* _WHAT YOU WILL DO_:
1 - Translate this sentence from the passage about Calvin Seibert's sandcastles into Spanish: "He cleans the edges with various trowels and knives that he’s made himself."
2 - Pick up the passage about Calvin Seibert's sandcastles after its final sentence and write what comes next.

* _EXTRACT TO READ_:
##############################
Like many kids with a love for digging in sandboxes, Calvin Seibert grew up creating grand castles and towers from piles of the sediment. But for Seibert, the practice wasn’t just a childhood pastime. “In hindsight I see that much of what I made was more like sculpture. It really was all about the object and its resonant meanings rather than interiors and spatial flow,” he says.

After studying at the School of Visual Arts, the Colorado-born artist began sculpting modernist buildings featuring sharp angles, clean edges, and various geometric shapes that resemble brutalist architecture rather than something from a children’s story. “While not all of my structures have quite the rugged fortress-like presence of a Kenzo Tange or a Paul Rudolph building, it is something I aim for,” he writes. “Certainly I see my sandcastles in opposition to those frivolous turreted fantasies that Cinderella would feel at home in.”

To create his works, Seibert begins by mixing water and sand to create layers, before packing and smoothing the rest by hand. He cleans the edges with various trowels and knives that he’s made himself. Plus, he never works without a five-gallon pail because it’s “indispensable for digging and fetching water, as well as carrying stuff to the beach.”
##############################
* _RECORD LIST_:
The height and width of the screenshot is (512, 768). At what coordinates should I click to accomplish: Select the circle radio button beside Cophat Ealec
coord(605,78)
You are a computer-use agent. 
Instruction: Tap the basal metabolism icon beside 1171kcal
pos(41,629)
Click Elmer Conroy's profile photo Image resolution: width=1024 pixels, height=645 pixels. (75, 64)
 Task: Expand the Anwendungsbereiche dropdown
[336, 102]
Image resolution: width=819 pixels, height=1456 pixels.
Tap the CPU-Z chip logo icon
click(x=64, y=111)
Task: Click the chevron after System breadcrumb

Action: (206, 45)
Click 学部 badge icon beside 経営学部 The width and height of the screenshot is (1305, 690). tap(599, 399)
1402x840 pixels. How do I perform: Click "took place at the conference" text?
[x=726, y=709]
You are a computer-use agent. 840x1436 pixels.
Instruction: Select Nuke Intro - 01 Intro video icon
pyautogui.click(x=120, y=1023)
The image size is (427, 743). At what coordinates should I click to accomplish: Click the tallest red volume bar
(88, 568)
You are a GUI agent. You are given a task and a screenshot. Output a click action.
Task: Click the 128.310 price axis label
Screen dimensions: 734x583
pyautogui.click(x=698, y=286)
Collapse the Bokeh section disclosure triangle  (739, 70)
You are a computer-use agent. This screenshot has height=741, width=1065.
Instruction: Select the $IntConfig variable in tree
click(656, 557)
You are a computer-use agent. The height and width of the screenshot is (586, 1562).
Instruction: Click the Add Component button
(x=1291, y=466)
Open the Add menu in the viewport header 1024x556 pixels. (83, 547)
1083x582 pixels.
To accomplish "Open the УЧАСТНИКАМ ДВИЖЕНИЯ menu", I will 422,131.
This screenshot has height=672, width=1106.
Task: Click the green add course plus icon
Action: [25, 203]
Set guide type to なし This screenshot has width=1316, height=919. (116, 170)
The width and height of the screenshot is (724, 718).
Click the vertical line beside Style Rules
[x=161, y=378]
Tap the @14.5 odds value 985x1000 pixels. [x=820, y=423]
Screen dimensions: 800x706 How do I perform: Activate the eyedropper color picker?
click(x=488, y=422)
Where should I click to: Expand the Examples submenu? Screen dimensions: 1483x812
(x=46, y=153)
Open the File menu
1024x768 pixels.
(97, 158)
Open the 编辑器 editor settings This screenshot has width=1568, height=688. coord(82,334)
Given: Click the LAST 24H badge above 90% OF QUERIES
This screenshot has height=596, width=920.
##############################
* _EXPECTED ANSWERS_:
1 - Limpia los bordes con varias llanas y cuchillos que él mismo ha fabricado.

2 -
I always start at the top and work down, taking great care to keep the horizontals level. I pretty much make things up as I go along, allowing surprises and engineering difficulties to shape the castles. Robert Venturi’s prescription of ‘complexity and contradiction’ is always in the back of my mind, while mash-ups of gameshow sets and artillery bunkers are soon added to the mix.

Seibert tells Colossal that he’s moved to Colorado since making the works featured here, which limits his time on the beach, although he dreams of transforming a pile of sand at the Venice Biennale or as part of Casa Wabi in Mexico. Follow what he’s up to, and perhaps get a glimpse of his next visit to a sandy landscape, on Instagram.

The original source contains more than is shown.